In the meantime, there had been some drama on the moviepoopshoot forums, I acted like a big baby over some stupid things that happened and actually left the boards and the ‘Net for a while, only using my connection to the world to play Everquest and Age of Mythology. Luckily, the relationships I built with friends I met there transcended that board, and many of those moviepoopshoot.com denizens are still in touch. I had sworn off of social media as a silly waste of time, and I didn’t give myself any credit either- my obsession with checking the forums first thing in the morning, or first thing after work had had me thinking that I couldn’t handle an environment where no one really took it seriously- because I take everything seriously! Just because you “meet” someone on the Internet doesn’t mean they aren’t real! My life is living proof.
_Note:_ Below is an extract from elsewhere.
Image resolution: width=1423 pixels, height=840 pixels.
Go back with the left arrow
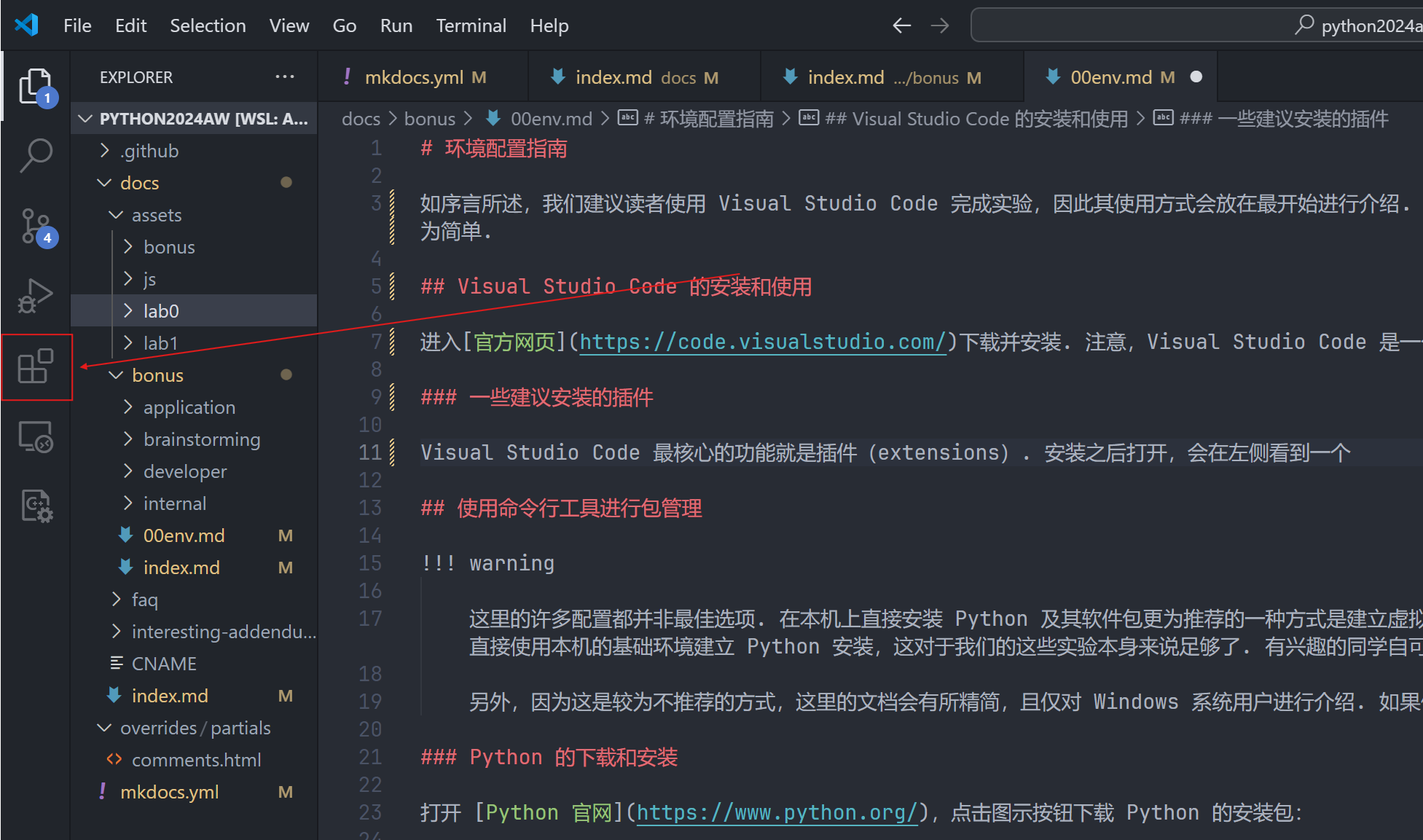click(901, 26)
Here’s a picture that our awesome friend Tracy got us for our wedding, drawn by Movie Poop Shot’s resident cartoonist at the time, Bryan Lynch, who made this, that proves it:
I had already taught middle and high school science and computers, and had learned to have a stage presence (teaching is acting) and of course nearly- nearly– limitless patience. I actually got to use that Communications degree (don’t laugh too loud, please) for the first time, giving training sessions to first 3 executives, and then 400 plumbers, all on the same day. That taught me the rush that comes from really giving a good speech or presentation. I rediscovered my interest in social media when working for a small job board, GoJobs.com, a few jobs into my second career after teaching school, which started as a trainer. My boss at the time, Jonathan Duarte, basically encouraged me to learn as much as I could about SEO, which led me to my current path, which led me to be more social than I ever would have planned to or wanted to be. I never in my life thought I’d be writing a blog- my gosh, the ego needed!- but here we are. I never thought I’d join another message board, but I’ve found a home with a good one I dare not link to- most of you know what it is already, anyway. I never EVER thought I’d need a Twitter or be so excited to get an early invite to Google Plus. I’ve rediscovered the social side of the Internet, and I’m glad, because it’s here to stay. How long will it be until we’re all connected to the Internet and each other with implants that attach directly to our brain stem?
Trust me, I’m not just a perv what likes anime. This image is relevant. It’s coming. It’s gonna suck, but it’s gonna be awesome too.